Microsoft pushes for increased cloud services adoption in Asia
Software giant says it has more data centres than its closest rivals combined
Microsoft Corp expects to drive the digital transformation of more enterprises in Asia on its cloud computing platform, backed by its expanding network of data centres in the region.
The software giant’s effort represents the heated arms race between the world’s major cloud services industry players to build an extensive infrastructure for their users, according to analysts.
“We have more data centres globally than Amazon Web Services, Alibaba Cloud and Google combined,” Microsoft Asia president Ralph Haupter told the South China Morning Post.
Microsoft estimated it has invested about US$18 billion to date in establishing a network of 38 data centres around the world, with two new facilities in Busan and Seoul in South Korea that opened in February as the latest additions in Asia.
Data centres are secure, temperature-controlled facilities used to remotely store large amounts of data, manage business applications and host cloud computing operations.
“We’re very committed to building up our platform and technologies to enable more companies to pursue digital transformation with our intelligent cloud services,” Haupter said. “This is our priority.”
Digital transformation is the process by which enterprises adapt digital competencies to create new business models, products and services, according to research firm IDC. It said 60 per cent of the Asia-Pacific’s top 1,000 companies will have digital transformation at the centre of their strategy this year.
Haupter said about half of the companies on Hong Kong’s Hang Seng Index use Azure, the Microsoft cloud platform on which enterprises can build, test, deploy and manage their business applications.
“Across Asia, we’re seeing more [video] game companies, such as those in Korea, Japan and China, use Azure as a platform to develop and run their games,” he said.
Microsoft posted an 11 per cent year-on-year growth in total cloud services revenue of US$7.4 billion in the quarter ended June 30, lifted by a 97 per cent rise in its Azure business.
“We believe the public cloud market will ultimately consolidate around four primary vendors: Amazon Web Services, Microsoft Azure, Google Cloud Platform and Alibaba Cloud,” said a new Morningstar Research report.

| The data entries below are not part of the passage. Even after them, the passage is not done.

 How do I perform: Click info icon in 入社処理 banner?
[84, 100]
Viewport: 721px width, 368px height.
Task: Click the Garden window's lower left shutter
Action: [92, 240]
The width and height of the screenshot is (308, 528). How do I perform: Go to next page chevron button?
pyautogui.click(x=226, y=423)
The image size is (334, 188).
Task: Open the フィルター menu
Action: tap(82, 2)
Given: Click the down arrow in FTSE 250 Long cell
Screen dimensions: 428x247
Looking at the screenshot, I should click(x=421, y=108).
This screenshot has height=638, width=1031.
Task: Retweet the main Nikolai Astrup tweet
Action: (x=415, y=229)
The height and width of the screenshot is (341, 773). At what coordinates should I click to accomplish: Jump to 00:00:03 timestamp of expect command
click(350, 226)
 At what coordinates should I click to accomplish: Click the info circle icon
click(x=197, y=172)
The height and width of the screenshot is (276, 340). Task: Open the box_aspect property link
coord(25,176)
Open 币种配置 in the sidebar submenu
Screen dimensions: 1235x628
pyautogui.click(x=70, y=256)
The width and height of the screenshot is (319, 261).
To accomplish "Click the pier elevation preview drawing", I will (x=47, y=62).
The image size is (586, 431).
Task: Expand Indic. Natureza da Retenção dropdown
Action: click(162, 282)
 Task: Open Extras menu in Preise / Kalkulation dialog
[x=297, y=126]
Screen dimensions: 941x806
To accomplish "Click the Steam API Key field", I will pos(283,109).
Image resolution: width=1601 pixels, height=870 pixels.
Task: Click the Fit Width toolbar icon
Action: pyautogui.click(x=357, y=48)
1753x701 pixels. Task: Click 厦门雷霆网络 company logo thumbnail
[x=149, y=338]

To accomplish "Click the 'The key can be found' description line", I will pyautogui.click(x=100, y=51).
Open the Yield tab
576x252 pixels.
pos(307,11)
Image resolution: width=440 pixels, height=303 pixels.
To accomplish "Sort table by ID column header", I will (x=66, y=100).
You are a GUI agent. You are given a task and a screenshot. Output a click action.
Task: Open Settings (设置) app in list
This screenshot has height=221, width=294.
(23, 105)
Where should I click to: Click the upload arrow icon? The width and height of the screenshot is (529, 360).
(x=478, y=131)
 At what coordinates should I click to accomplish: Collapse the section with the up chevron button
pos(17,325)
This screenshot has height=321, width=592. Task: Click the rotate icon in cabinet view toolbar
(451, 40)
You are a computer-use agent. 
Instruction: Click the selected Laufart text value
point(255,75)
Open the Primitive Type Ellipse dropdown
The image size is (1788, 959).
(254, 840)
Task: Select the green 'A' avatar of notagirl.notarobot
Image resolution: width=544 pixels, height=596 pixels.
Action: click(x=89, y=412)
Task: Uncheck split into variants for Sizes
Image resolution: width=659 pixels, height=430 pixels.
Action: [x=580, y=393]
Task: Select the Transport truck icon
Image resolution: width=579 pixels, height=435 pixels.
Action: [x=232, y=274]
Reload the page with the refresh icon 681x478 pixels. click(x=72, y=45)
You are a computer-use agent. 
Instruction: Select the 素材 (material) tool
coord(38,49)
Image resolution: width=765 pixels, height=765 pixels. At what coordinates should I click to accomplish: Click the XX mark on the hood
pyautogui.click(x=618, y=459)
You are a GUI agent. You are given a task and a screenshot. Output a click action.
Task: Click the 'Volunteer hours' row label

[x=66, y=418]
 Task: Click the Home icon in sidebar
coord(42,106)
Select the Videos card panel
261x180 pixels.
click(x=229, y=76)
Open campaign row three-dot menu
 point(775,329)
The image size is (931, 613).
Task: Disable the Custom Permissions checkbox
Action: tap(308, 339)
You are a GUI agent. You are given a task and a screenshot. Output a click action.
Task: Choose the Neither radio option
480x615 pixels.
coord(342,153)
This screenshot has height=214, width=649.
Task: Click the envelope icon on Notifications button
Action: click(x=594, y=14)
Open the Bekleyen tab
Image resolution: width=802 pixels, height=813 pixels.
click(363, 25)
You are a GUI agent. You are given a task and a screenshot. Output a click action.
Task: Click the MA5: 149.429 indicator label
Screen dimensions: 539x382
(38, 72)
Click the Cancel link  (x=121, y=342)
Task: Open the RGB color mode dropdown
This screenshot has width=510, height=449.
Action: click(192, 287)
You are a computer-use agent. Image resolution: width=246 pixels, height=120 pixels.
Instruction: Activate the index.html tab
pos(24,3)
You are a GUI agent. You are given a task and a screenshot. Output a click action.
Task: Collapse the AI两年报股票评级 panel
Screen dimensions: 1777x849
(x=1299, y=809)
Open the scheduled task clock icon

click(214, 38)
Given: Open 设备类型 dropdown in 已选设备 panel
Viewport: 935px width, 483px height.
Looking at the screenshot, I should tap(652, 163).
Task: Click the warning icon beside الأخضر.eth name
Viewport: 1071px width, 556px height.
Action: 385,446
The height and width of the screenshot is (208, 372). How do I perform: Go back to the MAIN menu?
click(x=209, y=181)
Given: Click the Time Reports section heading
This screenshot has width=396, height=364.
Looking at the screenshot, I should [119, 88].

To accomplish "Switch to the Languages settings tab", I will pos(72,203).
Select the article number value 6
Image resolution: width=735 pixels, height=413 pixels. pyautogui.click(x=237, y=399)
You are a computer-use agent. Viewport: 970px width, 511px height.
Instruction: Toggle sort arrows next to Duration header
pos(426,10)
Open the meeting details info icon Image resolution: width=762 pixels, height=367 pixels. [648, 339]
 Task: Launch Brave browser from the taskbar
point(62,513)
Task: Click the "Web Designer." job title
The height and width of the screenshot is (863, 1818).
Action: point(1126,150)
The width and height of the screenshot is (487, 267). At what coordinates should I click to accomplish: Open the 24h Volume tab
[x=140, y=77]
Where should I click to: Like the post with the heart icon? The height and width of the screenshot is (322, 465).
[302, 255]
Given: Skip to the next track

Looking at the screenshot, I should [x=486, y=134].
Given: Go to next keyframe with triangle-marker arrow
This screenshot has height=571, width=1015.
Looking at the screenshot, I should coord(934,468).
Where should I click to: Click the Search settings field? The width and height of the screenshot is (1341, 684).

It said Amazon, Microsoft, Google and Alibaba Group, which owns the Post, have the scale to build a global data centre footprint, research and development resources to create premium services, and technical know-how to attract enterprises and developers.
IBM, the world’s largest information-technology services provider, remains behind those four in the cloud market, despite operating nearly 60 data centres worldwide, the report said.
Cloud services enable companies to buy, lease or sell software and other digital resources online on demand, just like electricity from a power grid.